EXERCISE INSTRUCTIONS =>
Only the lines from the line holding "The image size is (637, 434)." through the final line of the entries below are to be returned, exactly as they stand.

═══

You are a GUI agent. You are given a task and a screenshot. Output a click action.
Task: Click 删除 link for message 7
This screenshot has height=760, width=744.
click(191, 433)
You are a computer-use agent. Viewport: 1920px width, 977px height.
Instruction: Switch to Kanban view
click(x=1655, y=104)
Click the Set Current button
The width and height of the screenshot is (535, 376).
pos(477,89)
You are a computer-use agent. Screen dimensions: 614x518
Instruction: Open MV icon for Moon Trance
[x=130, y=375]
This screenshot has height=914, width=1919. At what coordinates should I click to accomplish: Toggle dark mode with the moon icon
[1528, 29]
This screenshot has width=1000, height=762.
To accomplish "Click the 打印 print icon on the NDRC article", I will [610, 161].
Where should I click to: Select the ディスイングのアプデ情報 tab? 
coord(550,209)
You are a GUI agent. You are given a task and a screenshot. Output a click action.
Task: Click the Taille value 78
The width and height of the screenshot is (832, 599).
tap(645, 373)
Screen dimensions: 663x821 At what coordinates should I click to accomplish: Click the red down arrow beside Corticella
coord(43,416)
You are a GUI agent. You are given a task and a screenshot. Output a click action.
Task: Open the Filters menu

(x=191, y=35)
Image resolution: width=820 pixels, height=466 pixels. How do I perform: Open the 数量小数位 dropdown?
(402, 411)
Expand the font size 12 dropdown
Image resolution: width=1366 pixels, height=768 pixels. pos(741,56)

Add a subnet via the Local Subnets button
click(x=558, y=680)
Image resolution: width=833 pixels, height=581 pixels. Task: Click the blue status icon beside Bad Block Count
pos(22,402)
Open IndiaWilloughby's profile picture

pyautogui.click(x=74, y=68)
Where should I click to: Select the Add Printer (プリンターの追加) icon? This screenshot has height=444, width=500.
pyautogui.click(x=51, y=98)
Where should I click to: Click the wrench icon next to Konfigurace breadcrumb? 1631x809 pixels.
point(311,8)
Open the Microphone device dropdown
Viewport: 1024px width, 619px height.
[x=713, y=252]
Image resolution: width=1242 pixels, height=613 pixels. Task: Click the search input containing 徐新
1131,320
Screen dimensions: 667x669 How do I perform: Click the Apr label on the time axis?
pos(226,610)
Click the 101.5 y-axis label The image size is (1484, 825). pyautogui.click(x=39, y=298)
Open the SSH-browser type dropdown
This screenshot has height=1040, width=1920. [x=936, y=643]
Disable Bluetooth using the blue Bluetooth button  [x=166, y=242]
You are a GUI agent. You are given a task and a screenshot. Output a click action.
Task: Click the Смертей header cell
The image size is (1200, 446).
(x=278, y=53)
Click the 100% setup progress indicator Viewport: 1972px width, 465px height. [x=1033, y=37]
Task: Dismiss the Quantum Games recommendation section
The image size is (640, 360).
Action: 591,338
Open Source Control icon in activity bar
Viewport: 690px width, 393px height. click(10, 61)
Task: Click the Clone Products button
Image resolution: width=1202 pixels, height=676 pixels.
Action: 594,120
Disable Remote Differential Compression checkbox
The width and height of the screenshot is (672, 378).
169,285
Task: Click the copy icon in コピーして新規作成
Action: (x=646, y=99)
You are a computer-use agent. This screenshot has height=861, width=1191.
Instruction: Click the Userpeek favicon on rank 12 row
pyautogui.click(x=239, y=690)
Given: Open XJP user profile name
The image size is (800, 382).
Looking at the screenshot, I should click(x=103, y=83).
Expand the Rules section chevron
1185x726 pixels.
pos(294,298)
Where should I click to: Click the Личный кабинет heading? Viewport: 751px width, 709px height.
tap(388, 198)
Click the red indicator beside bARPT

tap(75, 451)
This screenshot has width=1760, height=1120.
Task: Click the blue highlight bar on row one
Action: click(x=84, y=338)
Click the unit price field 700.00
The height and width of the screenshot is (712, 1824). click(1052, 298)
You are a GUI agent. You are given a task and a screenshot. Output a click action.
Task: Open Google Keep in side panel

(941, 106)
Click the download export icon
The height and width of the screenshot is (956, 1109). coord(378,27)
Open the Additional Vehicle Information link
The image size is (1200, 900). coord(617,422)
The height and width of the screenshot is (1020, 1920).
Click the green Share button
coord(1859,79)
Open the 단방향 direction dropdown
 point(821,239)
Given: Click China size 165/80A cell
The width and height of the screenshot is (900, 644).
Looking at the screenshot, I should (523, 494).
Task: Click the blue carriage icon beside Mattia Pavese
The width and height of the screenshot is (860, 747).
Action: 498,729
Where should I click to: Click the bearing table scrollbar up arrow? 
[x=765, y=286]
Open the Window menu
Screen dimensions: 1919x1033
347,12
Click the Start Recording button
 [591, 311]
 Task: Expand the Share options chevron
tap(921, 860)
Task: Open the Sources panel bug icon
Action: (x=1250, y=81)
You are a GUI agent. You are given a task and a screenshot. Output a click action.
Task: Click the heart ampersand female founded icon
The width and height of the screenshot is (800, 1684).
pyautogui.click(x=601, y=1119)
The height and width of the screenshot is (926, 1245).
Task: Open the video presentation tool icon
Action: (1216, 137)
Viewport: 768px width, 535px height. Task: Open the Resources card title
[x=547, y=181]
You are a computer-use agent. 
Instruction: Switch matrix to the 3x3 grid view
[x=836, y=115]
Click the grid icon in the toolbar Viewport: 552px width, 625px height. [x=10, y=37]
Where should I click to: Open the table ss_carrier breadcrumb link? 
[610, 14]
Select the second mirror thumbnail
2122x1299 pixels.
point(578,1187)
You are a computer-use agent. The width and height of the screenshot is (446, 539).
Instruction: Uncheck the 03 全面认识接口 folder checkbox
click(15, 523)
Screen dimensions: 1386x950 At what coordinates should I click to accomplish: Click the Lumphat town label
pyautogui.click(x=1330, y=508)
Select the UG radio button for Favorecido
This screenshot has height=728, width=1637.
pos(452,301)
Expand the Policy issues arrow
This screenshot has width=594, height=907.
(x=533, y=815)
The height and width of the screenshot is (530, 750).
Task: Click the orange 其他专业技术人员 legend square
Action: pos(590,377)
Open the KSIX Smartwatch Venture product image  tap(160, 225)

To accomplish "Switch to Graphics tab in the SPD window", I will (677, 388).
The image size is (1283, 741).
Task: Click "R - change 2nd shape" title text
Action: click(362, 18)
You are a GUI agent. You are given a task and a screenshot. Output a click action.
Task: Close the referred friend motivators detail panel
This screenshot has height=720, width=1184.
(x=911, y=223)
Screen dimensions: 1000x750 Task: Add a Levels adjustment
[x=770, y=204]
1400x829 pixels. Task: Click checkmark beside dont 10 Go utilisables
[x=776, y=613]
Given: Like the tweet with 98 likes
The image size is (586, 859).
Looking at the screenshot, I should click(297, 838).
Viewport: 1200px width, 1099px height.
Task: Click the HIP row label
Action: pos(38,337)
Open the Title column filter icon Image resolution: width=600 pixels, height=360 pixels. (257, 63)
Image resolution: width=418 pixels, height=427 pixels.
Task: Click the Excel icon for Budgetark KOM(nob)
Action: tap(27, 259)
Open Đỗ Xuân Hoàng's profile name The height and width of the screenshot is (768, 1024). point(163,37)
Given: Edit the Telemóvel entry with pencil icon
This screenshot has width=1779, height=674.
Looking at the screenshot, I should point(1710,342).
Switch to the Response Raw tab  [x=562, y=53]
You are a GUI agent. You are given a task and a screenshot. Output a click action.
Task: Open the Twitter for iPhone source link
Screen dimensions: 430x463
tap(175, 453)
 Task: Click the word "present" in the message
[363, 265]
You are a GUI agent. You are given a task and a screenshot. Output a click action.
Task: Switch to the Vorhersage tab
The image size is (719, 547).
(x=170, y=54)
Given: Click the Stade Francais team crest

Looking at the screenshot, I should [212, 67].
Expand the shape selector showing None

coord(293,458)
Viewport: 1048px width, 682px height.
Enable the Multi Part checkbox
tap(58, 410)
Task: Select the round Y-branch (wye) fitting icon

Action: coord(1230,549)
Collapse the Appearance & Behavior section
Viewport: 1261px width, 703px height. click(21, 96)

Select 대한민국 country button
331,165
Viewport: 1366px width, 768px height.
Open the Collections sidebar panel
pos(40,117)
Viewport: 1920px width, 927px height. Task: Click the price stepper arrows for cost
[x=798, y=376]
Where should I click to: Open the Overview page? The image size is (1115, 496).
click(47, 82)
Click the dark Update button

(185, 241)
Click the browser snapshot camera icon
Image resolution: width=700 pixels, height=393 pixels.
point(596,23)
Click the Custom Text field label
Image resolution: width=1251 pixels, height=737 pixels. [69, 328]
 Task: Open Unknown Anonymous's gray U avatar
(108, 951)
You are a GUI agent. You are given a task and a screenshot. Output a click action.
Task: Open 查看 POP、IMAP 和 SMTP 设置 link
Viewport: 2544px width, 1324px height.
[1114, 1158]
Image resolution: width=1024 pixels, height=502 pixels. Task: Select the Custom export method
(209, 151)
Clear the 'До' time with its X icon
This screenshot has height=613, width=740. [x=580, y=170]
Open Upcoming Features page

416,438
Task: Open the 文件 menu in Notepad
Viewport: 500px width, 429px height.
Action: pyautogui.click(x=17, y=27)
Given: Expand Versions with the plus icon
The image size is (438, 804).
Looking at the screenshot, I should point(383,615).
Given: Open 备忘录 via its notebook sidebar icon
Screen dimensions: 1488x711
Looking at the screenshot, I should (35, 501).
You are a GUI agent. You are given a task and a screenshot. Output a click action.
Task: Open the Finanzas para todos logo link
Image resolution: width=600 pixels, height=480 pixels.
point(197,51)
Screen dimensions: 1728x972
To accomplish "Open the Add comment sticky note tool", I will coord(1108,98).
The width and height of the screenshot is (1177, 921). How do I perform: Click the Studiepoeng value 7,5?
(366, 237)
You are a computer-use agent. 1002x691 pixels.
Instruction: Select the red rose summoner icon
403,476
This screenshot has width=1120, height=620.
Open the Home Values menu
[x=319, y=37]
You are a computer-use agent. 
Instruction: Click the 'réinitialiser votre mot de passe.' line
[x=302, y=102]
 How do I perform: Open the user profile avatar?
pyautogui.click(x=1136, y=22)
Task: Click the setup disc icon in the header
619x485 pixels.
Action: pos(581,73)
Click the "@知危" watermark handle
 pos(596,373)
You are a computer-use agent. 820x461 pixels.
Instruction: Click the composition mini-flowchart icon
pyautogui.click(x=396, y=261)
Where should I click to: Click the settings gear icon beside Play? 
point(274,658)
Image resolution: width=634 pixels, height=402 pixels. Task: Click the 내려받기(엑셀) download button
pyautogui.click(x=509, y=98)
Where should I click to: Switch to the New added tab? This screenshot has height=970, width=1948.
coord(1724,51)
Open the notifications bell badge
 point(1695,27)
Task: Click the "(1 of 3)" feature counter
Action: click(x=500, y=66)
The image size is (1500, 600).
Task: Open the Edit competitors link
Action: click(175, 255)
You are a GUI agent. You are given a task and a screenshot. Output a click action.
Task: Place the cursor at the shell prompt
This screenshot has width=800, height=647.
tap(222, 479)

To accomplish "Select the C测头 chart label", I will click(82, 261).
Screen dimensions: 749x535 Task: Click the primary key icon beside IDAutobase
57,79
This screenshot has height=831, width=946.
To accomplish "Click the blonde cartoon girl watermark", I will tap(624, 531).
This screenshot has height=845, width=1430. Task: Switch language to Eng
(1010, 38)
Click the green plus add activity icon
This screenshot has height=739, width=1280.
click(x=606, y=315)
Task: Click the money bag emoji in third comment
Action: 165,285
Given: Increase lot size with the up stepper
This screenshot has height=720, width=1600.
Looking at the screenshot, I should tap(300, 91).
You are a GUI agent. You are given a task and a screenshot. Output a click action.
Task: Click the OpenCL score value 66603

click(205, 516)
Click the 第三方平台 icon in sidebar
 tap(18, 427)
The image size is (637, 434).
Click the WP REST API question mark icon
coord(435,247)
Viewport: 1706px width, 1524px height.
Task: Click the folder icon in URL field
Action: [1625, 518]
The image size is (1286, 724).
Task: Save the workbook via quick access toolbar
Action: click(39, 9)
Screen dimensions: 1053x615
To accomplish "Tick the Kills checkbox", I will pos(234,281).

═══

WRITTEN RESPONSE =>
The image size is (637, 434).
Click the WP REST API question mark icon
coord(435,247)
Viewport: 1706px width, 1524px height.
Task: Click the folder icon in URL field
Action: [1625, 518]
The image size is (1286, 724).
Task: Save the workbook via quick access toolbar
Action: click(39, 9)
Screen dimensions: 1053x615
To accomplish "Tick the Kills checkbox", I will pos(234,281).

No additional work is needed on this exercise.